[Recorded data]
• • • • •

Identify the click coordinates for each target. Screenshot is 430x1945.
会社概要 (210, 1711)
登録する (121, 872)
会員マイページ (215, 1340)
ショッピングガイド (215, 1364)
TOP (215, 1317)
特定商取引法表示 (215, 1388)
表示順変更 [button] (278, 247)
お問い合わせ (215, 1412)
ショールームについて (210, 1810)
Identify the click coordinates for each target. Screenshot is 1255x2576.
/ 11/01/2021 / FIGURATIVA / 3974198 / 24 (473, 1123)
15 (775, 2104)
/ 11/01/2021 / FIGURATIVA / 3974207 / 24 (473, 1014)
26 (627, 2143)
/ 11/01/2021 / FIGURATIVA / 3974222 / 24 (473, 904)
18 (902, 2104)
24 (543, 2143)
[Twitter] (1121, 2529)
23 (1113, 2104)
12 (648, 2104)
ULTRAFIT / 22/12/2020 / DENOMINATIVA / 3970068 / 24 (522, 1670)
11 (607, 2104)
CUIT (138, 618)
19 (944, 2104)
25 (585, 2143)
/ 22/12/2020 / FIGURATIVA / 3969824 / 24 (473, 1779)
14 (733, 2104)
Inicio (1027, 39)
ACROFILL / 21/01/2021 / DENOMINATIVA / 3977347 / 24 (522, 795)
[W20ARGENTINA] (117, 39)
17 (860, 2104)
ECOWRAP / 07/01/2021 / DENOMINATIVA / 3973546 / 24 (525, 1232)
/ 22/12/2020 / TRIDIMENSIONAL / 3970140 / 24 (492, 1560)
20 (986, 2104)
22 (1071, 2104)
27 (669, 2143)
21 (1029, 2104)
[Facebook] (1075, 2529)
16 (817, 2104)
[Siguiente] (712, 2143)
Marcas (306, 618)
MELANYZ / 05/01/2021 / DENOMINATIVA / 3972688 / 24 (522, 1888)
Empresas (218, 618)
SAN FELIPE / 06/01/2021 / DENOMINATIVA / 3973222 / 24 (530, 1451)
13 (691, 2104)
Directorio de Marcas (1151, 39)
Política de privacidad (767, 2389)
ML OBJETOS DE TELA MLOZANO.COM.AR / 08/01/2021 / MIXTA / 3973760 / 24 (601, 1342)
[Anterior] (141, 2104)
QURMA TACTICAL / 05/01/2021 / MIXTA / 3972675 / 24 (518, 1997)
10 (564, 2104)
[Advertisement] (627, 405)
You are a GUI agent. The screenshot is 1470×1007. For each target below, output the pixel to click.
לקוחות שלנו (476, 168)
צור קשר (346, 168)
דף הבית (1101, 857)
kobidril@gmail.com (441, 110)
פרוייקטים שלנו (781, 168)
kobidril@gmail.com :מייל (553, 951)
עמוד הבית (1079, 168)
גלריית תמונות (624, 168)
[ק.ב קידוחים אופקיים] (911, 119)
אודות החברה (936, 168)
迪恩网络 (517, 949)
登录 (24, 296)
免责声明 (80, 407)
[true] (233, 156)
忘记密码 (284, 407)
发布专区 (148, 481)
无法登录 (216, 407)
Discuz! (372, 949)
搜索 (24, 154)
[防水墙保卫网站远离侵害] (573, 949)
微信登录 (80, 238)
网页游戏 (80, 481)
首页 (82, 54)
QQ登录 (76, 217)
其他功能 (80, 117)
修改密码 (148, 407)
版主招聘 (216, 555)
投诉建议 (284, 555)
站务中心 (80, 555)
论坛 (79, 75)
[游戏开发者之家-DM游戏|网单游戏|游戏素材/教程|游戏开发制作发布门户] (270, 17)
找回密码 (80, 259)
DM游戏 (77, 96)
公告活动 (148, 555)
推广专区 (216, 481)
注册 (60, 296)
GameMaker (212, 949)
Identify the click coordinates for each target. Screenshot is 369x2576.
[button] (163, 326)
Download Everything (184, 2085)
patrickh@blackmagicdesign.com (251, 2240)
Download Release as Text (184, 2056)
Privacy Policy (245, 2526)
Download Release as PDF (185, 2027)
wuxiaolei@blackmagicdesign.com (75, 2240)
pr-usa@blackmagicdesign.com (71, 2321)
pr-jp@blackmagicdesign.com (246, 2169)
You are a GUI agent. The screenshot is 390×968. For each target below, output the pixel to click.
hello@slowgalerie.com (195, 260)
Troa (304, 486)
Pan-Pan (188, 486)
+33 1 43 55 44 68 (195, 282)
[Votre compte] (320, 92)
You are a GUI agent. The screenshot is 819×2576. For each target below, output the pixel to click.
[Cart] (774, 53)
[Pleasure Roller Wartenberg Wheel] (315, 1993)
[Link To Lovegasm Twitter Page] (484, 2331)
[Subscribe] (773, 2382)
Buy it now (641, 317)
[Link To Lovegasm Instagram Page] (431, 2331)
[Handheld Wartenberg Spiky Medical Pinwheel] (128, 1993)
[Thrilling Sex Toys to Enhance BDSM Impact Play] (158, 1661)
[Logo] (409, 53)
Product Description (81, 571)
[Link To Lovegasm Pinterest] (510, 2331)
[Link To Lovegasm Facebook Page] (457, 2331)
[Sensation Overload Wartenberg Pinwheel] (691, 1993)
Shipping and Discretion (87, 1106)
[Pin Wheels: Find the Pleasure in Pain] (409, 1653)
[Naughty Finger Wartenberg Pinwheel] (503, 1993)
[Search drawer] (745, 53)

• • • • •

(Task to complete): Please make your reply exactly the lines from the one containing "忘记密码 (284, 407)" through the end of the entries above, and nothing more.

(Answer to this problem):
忘记密码 (284, 407)
发布专区 (148, 481)
无法登录 (216, 407)
Discuz! (372, 949)
搜索 (24, 154)
[防水墙保卫网站远离侵害] (573, 949)
微信登录 (80, 238)
网页游戏 (80, 481)
首页 (82, 54)
QQ登录 (76, 217)
其他功能 (80, 117)
修改密码 (148, 407)
版主招聘 (216, 555)
投诉建议 (284, 555)
站务中心 (80, 555)
论坛 (79, 75)
[游戏开发者之家-DM游戏|网单游戏|游戏素材/教程|游戏开发制作发布门户] (270, 17)
找回密码 (80, 259)
DM游戏 (77, 96)
公告活动 (148, 555)
推广专区 (216, 481)
注册 (60, 296)
GameMaker (212, 949)
Identify the click coordinates for each target. Screenshot is 369x2576.
[button] (163, 326)
Download Everything (184, 2085)
patrickh@blackmagicdesign.com (251, 2240)
Download Release as Text (184, 2056)
Privacy Policy (245, 2526)
Download Release as PDF (185, 2027)
wuxiaolei@blackmagicdesign.com (75, 2240)
pr-usa@blackmagicdesign.com (71, 2321)
pr-jp@blackmagicdesign.com (246, 2169)
You are a GUI agent. The screenshot is 390×968. For each target below, output the pixel to click.
hello@slowgalerie.com (195, 260)
Troa (304, 486)
Pan-Pan (188, 486)
+33 1 43 55 44 68 (195, 282)
[Votre compte] (320, 92)
You are a GUI agent. The screenshot is 819×2576. For each target below, output the pixel to click.
[Cart] (774, 53)
[Pleasure Roller Wartenberg Wheel] (315, 1993)
[Link To Lovegasm Twitter Page] (484, 2331)
[Subscribe] (773, 2382)
Buy it now (641, 317)
[Link To Lovegasm Instagram Page] (431, 2331)
[Handheld Wartenberg Spiky Medical Pinwheel] (128, 1993)
[Thrilling Sex Toys to Enhance BDSM Impact Play] (158, 1661)
[Logo] (409, 53)
Product Description (81, 571)
[Link To Lovegasm Pinterest] (510, 2331)
[Link To Lovegasm Facebook Page] (457, 2331)
[Sensation Overload Wartenberg Pinwheel] (691, 1993)
Shipping and Discretion (87, 1106)
[Pin Wheels: Find the Pleasure in Pain] (409, 1653)
[Naughty Finger Wartenberg Pinwheel] (503, 1993)
[Search drawer] (745, 53)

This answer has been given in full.